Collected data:
☆ ☆ ☆ ☆
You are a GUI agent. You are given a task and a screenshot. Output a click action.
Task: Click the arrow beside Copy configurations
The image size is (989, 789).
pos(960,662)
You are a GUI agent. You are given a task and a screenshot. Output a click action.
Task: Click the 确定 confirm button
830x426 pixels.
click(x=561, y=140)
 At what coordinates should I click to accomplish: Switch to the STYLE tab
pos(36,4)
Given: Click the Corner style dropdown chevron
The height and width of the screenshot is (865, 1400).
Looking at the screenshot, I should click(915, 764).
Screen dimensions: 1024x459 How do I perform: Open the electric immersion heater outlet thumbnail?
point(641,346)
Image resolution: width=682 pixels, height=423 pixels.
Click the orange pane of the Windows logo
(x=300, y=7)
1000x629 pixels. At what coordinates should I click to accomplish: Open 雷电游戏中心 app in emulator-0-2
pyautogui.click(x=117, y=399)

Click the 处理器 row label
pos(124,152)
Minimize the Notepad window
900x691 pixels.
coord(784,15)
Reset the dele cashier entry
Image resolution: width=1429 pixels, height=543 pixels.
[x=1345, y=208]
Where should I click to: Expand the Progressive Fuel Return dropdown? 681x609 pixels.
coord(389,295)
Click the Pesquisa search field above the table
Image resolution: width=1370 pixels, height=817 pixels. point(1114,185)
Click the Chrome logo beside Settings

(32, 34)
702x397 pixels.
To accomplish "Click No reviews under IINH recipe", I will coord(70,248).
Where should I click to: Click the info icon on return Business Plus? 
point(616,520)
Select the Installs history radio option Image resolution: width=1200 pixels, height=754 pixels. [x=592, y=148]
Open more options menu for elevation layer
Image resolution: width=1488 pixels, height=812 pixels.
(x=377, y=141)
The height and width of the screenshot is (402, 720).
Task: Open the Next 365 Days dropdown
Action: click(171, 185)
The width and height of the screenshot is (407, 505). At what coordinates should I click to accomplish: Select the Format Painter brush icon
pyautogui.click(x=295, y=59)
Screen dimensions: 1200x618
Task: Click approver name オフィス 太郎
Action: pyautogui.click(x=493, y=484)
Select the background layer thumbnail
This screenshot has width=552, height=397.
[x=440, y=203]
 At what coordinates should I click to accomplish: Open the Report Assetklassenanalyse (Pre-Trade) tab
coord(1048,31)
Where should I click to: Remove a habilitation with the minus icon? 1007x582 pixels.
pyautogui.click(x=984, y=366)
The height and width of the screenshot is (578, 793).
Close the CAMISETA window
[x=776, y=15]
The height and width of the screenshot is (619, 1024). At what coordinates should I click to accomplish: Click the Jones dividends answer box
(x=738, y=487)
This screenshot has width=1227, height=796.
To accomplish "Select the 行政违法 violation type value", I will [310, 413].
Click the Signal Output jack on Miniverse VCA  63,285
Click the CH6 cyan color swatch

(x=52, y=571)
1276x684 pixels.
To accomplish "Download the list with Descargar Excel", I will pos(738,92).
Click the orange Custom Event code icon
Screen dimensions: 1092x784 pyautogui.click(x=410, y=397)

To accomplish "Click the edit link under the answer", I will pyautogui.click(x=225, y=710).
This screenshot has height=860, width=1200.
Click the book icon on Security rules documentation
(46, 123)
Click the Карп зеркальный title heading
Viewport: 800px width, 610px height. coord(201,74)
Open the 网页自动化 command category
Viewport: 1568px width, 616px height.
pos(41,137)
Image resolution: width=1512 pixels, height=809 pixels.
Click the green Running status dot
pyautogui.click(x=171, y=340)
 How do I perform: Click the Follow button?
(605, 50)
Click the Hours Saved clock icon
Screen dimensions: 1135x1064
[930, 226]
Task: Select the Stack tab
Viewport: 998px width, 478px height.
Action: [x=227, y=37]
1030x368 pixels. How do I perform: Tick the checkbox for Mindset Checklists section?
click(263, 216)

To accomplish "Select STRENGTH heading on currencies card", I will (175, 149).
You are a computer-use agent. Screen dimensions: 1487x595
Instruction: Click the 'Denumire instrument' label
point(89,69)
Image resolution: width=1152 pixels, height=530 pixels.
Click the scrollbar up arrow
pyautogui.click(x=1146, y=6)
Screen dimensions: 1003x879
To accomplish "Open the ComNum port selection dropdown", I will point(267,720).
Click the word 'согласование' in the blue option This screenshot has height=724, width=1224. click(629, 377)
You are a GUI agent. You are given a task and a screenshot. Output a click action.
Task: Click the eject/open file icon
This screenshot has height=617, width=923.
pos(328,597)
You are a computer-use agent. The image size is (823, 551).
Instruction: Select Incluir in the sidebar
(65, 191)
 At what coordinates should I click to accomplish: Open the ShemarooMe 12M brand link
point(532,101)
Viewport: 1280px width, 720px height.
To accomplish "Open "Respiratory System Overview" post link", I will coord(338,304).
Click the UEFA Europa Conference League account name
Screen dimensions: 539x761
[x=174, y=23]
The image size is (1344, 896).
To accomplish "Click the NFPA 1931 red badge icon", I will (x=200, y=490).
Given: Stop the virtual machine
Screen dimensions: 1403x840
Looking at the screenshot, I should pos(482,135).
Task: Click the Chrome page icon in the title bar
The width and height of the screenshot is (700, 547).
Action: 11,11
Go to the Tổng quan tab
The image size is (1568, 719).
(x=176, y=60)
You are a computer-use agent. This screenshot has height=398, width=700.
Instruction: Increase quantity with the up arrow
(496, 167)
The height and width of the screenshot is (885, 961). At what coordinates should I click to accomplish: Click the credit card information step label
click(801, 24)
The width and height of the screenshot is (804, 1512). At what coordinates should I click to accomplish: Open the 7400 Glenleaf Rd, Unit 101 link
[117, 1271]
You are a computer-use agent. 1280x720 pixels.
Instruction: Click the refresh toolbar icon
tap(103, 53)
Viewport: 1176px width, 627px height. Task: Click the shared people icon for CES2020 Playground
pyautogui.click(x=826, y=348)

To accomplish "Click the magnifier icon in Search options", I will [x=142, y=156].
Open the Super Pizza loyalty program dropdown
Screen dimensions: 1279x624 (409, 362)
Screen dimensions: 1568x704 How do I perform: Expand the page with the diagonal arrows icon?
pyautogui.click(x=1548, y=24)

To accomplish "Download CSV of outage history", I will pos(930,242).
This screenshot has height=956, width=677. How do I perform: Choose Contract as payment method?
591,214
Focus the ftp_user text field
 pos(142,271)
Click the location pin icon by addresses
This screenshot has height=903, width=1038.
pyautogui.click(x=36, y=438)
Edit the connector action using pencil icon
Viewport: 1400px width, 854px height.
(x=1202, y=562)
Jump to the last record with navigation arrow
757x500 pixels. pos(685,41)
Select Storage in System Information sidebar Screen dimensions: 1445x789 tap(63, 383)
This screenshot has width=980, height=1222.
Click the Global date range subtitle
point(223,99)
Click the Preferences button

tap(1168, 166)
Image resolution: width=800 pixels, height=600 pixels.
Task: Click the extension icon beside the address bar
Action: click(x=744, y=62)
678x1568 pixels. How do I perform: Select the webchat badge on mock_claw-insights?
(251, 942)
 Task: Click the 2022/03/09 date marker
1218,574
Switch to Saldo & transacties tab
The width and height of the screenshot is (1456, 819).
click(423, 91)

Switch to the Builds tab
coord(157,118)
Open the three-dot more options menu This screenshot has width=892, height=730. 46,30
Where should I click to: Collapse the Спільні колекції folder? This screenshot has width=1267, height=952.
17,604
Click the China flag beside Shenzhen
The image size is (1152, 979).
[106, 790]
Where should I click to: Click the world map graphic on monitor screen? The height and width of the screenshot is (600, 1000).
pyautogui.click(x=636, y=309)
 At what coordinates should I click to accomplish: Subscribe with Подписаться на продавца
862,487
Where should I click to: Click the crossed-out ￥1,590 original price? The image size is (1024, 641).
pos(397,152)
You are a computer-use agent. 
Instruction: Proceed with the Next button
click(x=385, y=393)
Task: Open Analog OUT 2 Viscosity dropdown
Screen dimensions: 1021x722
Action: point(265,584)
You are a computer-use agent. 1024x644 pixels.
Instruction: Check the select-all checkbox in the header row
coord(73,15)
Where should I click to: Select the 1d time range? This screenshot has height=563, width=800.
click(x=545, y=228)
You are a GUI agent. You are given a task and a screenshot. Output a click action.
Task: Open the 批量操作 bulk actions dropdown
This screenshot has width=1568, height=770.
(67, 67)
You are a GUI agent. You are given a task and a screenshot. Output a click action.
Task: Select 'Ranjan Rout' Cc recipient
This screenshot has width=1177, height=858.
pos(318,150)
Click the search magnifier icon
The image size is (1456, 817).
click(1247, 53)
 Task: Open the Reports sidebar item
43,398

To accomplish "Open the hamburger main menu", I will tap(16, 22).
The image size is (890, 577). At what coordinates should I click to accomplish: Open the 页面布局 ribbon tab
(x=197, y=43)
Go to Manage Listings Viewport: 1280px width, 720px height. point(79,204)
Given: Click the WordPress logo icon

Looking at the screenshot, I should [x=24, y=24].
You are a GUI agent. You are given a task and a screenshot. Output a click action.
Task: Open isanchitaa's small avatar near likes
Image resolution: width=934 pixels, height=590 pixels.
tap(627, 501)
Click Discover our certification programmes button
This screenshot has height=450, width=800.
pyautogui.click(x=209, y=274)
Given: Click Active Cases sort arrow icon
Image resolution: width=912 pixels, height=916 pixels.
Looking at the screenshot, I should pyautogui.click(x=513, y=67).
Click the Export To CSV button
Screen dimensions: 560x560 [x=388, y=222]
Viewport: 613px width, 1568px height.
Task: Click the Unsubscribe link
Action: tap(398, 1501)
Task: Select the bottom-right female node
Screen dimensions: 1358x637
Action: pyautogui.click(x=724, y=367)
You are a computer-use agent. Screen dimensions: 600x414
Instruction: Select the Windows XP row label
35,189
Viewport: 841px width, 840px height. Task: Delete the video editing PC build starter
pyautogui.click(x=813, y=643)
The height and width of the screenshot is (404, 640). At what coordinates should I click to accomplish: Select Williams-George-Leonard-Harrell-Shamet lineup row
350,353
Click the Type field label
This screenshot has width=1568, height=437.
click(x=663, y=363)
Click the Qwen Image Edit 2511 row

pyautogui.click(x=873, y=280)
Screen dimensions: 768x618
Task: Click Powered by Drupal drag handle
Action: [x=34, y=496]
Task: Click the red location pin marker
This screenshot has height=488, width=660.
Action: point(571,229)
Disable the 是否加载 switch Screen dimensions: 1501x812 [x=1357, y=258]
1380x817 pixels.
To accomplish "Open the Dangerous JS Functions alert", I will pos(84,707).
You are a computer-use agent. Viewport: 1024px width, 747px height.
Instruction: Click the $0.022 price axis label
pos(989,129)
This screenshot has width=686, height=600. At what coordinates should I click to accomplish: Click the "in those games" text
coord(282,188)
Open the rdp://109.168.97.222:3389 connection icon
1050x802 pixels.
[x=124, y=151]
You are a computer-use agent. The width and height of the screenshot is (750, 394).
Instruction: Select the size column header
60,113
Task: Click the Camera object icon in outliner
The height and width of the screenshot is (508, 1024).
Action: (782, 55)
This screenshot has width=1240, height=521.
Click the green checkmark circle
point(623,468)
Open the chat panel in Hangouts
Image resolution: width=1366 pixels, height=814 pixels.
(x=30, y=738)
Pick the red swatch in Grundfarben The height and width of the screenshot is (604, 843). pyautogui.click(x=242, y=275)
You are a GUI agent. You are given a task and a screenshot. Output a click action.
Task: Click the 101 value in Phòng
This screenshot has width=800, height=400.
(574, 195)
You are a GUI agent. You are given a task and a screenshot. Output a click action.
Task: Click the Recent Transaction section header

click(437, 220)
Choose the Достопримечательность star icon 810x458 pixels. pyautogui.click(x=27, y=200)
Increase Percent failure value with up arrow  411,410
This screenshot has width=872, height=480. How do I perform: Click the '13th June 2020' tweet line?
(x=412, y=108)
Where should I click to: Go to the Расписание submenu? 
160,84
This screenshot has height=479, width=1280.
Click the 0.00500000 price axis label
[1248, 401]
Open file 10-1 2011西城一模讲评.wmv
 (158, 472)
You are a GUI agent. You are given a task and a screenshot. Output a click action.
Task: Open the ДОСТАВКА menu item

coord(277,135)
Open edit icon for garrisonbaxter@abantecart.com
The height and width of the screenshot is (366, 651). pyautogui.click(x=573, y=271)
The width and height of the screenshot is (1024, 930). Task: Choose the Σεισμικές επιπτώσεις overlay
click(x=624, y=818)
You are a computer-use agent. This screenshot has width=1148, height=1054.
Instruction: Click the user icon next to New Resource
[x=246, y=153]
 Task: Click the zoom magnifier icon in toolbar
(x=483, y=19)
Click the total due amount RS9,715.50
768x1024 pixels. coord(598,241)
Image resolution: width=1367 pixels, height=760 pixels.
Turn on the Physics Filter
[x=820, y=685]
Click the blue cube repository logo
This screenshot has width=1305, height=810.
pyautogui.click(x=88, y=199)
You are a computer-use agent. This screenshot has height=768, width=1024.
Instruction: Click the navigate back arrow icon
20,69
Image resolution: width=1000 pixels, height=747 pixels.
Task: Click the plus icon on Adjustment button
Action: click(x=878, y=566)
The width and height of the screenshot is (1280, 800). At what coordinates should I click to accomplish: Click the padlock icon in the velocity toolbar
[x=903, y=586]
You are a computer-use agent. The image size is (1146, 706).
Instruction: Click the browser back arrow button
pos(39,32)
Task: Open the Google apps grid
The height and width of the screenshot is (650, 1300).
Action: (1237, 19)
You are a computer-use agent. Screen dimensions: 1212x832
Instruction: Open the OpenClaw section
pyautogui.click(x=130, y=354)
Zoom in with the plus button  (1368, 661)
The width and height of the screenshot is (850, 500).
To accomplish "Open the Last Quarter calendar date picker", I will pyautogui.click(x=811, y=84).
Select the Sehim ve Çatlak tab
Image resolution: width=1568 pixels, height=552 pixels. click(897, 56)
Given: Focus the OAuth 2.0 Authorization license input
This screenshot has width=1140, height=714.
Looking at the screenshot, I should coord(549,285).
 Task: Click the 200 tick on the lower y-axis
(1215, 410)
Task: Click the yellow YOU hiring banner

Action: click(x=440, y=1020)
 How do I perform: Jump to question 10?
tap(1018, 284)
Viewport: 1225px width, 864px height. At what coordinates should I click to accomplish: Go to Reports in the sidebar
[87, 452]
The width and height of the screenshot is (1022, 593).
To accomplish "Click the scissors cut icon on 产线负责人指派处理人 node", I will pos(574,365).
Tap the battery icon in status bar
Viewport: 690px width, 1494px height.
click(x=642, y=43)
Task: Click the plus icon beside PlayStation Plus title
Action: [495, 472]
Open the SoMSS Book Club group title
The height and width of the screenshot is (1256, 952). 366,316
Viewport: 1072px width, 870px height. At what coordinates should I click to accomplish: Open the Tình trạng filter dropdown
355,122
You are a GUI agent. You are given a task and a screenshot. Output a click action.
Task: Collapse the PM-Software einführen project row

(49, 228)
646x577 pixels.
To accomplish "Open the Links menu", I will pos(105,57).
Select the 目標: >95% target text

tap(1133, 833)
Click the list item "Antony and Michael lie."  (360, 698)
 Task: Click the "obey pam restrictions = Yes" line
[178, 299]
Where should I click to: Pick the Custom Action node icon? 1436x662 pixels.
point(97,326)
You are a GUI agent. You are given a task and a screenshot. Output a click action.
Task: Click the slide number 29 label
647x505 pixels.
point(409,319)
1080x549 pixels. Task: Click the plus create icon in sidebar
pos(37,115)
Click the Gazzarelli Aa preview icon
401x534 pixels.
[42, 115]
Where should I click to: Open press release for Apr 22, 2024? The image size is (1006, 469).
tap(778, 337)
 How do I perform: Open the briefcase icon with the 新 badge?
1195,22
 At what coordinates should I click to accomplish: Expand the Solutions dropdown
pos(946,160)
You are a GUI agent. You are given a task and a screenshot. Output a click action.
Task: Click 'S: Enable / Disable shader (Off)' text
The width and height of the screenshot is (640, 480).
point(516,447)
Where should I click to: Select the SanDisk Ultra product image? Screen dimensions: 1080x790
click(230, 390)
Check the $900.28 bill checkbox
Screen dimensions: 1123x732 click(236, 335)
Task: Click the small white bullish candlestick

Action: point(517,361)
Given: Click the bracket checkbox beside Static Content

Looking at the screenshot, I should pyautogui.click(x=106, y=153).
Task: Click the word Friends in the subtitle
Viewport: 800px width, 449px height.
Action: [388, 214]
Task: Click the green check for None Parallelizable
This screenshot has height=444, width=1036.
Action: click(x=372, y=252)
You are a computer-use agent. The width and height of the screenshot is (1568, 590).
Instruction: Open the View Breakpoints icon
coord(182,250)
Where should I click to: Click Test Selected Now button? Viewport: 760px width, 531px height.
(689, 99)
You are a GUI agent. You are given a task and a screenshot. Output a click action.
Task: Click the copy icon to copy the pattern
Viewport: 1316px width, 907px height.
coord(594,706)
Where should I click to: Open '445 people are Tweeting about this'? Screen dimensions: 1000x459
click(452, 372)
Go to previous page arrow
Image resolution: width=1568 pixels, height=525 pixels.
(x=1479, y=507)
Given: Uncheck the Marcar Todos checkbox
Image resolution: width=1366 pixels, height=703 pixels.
☆ ☆ ☆ ☆
» Instructions to follow:
Write the number of lines in the data above that contain "blue", adding no other words.

» Exercise response:
2